I am not sanguine about it, I just want to make sure that the idea that all schools are beds of roses today does not take hold because I've seen first hand that this is not the case. And if that can happen in a wealthy part of a wealthy country it can happen just about everywhere. In the meantime I've done what I could to offset the difference and am still working hard to make sure my kids get all of the chances in life that they deserve. But detours can and do happen, you won't be able to fix it by head-on confrontation so you have to fix it through other means, which usually translate into spending time and money.
First off: thanks for sharing how you experience your protective instincts. I can feel your love for your kid
With that said --
Wha... your and my reads are so different... I hear that as: One lived in the real world that most normal unchosen people experience, and the other had means to avoid said world?
"Abuse" feels strong, bc putting the select (usually wealthy) kids in the safest place and not choosing responsibility/stake in remediating the larger shared experience, that feels like the larger "condemnation to abuse" to me.

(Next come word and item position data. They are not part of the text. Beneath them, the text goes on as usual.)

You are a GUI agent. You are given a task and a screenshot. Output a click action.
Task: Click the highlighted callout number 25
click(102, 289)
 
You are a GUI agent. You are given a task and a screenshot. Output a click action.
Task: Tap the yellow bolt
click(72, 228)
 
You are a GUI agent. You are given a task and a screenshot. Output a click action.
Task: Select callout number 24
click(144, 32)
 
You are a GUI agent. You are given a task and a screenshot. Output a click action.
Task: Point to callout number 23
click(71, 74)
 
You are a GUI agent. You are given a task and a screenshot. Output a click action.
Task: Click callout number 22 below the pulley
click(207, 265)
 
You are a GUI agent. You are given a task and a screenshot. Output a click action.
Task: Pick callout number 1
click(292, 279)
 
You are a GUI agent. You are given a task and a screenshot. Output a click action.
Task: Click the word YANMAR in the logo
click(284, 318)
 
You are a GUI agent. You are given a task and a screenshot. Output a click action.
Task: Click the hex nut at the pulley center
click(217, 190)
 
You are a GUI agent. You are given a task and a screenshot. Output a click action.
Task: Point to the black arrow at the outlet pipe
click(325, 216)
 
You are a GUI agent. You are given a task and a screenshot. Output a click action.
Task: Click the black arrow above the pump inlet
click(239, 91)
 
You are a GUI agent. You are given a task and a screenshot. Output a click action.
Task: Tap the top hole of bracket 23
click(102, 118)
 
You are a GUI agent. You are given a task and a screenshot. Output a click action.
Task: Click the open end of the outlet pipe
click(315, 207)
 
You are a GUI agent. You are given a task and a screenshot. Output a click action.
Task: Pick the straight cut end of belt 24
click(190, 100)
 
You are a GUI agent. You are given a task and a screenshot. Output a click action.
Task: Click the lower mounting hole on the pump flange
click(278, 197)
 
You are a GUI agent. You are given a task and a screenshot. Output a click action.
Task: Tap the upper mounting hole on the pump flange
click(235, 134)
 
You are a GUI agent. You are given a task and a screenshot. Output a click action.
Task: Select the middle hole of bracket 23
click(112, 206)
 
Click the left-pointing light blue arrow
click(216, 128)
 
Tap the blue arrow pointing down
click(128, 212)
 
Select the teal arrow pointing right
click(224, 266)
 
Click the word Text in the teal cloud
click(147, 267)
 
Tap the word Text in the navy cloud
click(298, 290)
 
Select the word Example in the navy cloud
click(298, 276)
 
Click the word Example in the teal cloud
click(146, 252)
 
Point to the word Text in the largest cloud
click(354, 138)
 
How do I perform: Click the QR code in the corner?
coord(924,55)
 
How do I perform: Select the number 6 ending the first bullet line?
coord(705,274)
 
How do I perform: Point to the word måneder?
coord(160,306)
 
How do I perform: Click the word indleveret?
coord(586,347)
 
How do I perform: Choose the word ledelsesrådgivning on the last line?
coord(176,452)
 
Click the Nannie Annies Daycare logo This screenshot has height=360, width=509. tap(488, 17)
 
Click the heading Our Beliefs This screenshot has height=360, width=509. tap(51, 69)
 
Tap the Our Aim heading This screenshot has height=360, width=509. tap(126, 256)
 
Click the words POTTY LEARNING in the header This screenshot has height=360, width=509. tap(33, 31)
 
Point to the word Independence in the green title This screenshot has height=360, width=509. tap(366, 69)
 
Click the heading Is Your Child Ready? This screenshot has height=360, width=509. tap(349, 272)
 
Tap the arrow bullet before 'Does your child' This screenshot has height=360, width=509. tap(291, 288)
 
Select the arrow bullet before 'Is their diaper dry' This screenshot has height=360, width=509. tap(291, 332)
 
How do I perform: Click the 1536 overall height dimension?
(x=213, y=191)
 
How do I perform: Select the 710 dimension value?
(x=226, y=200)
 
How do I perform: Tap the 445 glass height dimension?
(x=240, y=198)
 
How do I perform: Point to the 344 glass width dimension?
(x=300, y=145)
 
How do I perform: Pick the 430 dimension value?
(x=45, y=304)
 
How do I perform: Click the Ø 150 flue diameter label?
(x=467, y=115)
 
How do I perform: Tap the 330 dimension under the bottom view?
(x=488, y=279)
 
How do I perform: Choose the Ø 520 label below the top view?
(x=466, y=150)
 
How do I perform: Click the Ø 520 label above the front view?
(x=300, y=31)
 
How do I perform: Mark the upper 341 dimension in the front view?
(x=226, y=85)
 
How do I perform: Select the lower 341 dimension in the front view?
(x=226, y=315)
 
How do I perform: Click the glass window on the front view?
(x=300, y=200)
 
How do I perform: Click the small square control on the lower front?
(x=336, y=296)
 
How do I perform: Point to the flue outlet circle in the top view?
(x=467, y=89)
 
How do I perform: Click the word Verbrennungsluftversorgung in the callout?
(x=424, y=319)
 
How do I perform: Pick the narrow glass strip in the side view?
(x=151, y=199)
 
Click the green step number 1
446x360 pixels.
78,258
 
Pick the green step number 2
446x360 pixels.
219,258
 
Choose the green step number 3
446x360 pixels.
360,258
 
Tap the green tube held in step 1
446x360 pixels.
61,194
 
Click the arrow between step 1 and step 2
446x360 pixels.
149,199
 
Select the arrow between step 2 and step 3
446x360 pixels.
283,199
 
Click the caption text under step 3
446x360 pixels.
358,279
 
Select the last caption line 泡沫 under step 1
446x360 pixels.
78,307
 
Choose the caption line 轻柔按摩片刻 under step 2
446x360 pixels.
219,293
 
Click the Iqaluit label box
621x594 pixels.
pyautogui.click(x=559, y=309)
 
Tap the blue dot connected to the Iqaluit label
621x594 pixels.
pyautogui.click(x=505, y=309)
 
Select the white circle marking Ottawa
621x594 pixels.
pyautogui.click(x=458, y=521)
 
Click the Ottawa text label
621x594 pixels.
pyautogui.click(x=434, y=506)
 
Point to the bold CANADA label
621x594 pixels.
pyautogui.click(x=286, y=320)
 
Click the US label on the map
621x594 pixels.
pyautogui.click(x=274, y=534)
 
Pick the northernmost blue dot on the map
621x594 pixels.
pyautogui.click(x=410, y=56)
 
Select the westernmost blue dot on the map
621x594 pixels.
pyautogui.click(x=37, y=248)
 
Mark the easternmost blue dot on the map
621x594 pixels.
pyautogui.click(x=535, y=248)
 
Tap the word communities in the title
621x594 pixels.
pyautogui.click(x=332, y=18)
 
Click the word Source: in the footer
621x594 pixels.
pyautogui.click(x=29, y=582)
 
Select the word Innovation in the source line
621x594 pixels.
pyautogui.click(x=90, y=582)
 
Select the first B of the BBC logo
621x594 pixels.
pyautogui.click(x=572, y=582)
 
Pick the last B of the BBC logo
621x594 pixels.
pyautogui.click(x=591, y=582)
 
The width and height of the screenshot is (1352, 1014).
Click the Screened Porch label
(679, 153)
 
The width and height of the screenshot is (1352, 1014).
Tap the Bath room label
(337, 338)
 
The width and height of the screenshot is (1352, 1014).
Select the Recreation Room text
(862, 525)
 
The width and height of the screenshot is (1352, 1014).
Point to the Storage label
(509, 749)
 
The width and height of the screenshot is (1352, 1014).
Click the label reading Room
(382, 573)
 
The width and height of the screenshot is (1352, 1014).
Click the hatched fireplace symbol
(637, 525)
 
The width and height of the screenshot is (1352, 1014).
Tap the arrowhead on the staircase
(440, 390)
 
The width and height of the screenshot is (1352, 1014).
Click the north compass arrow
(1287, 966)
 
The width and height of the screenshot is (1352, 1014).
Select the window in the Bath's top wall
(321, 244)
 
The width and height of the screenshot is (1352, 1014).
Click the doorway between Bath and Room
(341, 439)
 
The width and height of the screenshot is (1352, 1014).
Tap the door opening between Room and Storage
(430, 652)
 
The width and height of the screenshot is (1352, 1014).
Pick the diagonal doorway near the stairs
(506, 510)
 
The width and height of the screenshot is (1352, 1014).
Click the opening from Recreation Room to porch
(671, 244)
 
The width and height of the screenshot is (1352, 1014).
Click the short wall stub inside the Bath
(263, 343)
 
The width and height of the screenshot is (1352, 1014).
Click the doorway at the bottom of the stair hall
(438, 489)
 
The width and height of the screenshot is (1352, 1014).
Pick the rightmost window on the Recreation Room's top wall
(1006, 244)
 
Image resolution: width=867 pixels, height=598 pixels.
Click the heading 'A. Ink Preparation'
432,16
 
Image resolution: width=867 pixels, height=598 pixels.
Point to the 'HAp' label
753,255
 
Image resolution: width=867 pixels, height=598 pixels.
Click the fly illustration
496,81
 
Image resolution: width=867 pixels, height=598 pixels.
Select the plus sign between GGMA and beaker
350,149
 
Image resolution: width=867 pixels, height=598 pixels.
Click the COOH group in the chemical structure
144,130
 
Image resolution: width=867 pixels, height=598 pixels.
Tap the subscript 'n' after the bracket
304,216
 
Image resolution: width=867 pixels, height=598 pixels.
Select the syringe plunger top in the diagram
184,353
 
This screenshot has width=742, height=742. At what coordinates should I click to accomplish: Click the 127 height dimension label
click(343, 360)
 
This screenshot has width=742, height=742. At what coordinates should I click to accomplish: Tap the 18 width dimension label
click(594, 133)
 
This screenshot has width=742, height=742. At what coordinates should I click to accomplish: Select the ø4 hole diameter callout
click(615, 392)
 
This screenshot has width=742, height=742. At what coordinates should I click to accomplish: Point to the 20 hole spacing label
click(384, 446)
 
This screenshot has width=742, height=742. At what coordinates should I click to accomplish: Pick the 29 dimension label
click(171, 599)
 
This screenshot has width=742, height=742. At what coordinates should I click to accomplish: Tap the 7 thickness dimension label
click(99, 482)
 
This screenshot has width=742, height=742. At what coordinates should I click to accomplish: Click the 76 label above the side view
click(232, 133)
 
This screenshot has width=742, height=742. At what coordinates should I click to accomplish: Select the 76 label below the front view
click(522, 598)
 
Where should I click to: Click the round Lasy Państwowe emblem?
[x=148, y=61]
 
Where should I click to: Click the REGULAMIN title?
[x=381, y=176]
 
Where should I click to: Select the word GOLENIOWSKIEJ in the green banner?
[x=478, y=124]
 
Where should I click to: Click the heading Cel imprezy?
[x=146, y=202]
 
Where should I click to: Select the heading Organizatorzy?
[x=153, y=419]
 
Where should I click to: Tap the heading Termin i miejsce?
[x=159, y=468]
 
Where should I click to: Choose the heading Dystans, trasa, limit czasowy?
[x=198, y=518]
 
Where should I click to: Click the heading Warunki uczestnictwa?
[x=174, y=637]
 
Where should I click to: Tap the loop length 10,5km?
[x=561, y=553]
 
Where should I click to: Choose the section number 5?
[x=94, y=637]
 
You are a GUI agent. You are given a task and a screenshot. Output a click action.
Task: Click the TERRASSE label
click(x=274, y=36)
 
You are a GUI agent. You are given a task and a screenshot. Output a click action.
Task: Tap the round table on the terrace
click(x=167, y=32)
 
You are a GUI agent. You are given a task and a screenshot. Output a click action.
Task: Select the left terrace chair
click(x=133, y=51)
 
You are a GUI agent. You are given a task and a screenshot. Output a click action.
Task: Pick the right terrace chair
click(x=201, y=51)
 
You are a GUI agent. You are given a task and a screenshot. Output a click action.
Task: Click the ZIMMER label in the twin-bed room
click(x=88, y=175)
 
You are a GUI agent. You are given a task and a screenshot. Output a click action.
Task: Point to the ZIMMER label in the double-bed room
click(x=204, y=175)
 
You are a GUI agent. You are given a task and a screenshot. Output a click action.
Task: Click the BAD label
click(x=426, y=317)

I'm a pretty hardcore collectivist though, and I understand that's not everyone's value system *shrug*
yes. one should raise one's kids in only the toughest most unrelenting environment. arctic tundra, perhaps, or federal prison. anything else is unfair and abusive to others.
You've strawmanned me. I'm saying that choosing the "best" places and not stewarding the shared spaces is a form of neglect of shared public goods, public goods that otherwise lead to a strong society that a kid might someday inherit. Some ppl don't just choose the best school, because they think it's best for their individual family unit. Neglect is multi-scalar -- something can be neglect at one level, and care at another. Different families value different scales of concern in their family life
North Americans (esp Americans) tend to not see it that way. Collectivist cultures kinda assume it's a no-brainer, in my experience. Your attempt at painting this as "obvious" and worthy of satirising, that feels kinda misdirected
fair point. the true society self-organizes at each level to cooperate with itself. they avoid tragic outcomes by noticing the coordination traps that lead to them, and then not doing that.
i disagree that one must be subject to the rotten institutions in order to care about or fix them. but this is a disagreement of method, not of result.
i agree that seeking only the "best" can be a status-treadmill coordination trap. i turn away from this as well.
i have a strong distaste when "cooperation" is imposed from without. it is unstable. (does your collectivism rely on shared goals and reflective understanding? or is it enforced by artificially raising the cost of defection?)
agreed that i responded not quite to your comment as written. apologies.
I’d be livid and frothing with vitriol.